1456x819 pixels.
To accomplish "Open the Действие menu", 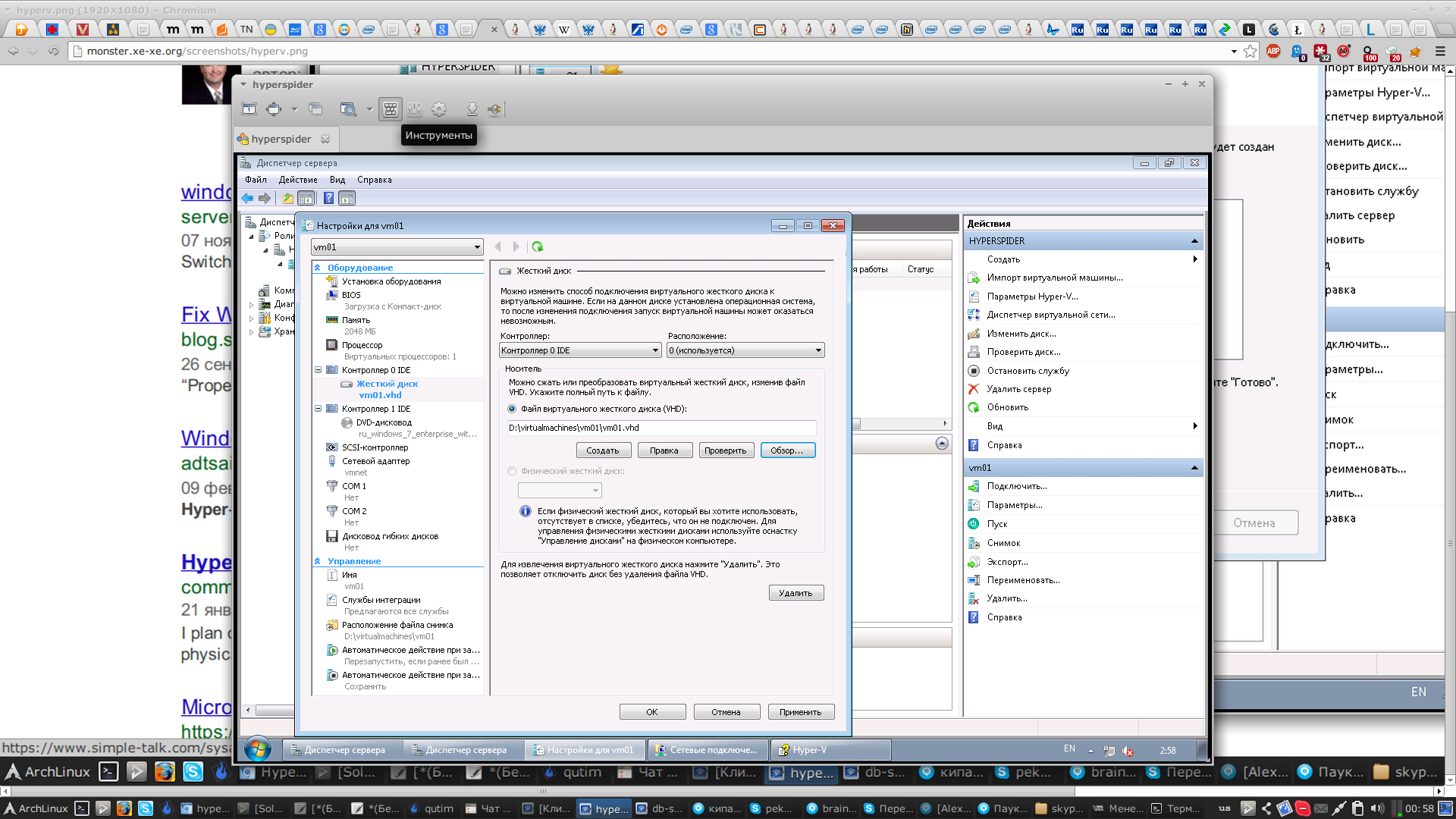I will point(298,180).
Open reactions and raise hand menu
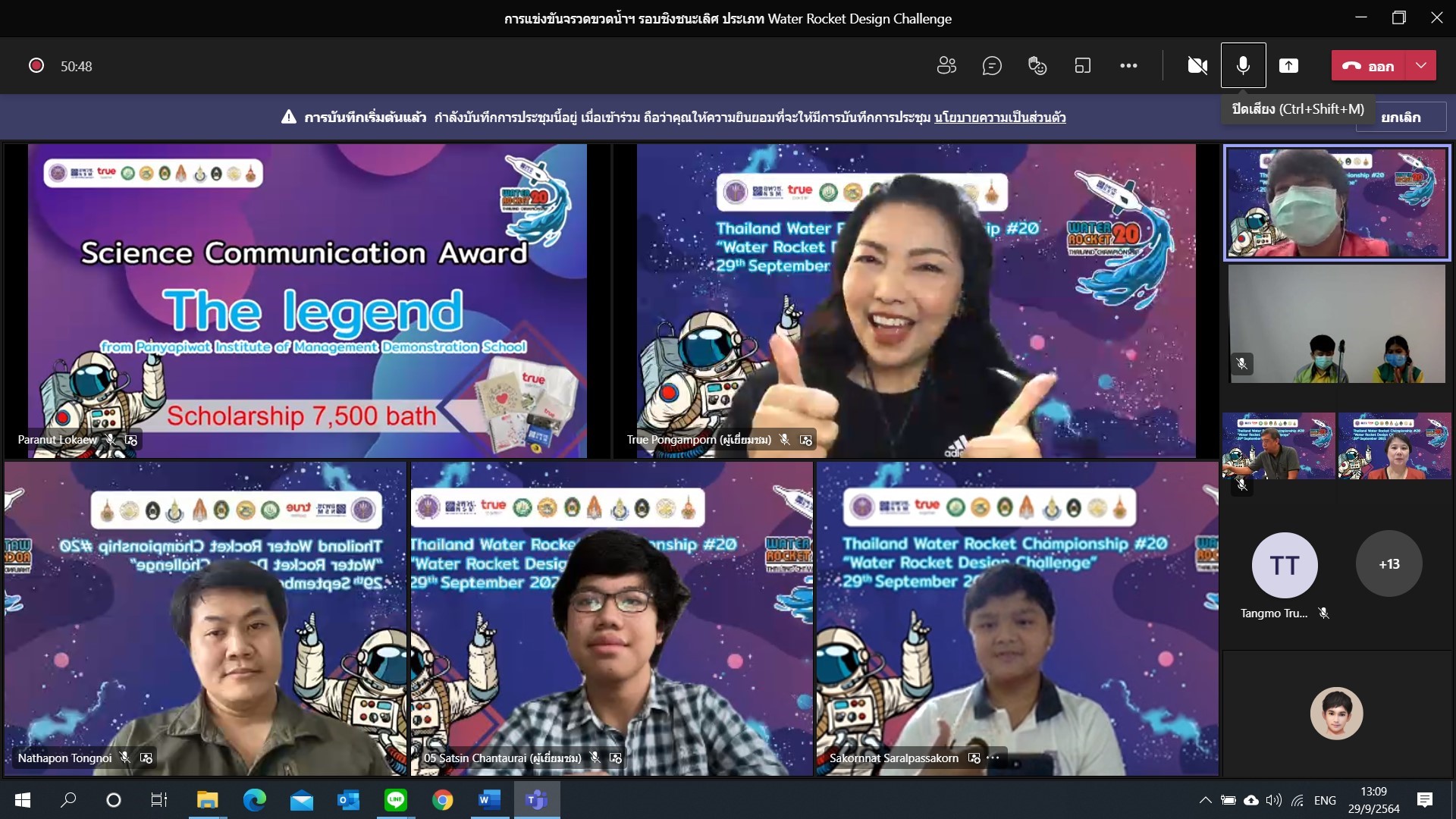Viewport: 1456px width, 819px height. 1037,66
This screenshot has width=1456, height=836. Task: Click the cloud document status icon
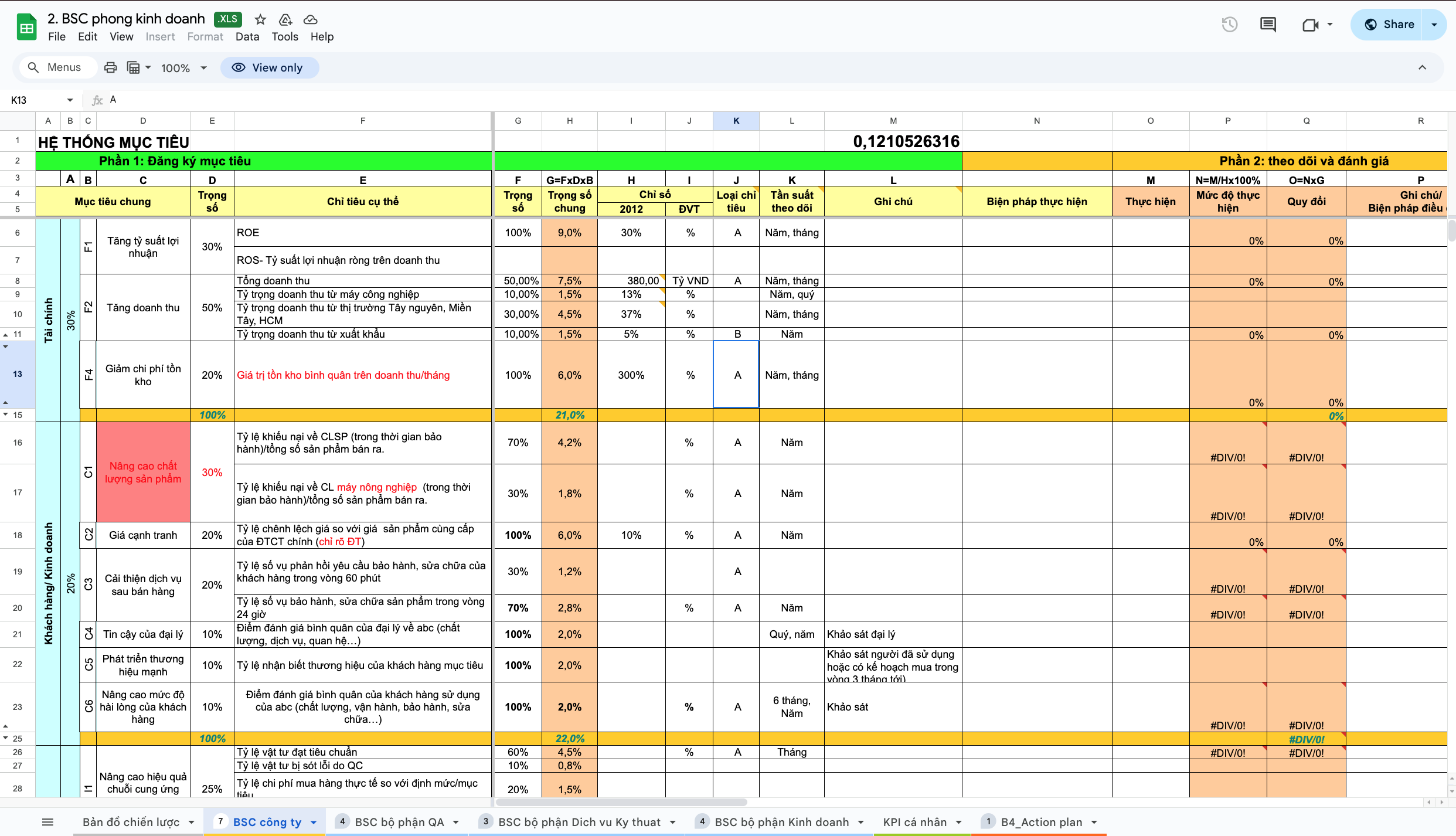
+ + +
[WORK INSTRUCTIONS] Please write out the material from the line containing "Open reactions and raise hand menu" to its final line, both inclusive, exactly as it appears; pictures are not part of the copy.

[EXERCISE RESULT]
Open reactions and raise hand menu
Viewport: 1456px width, 819px height. 1037,66
This screenshot has width=1456, height=836. Task: Click the cloud document status icon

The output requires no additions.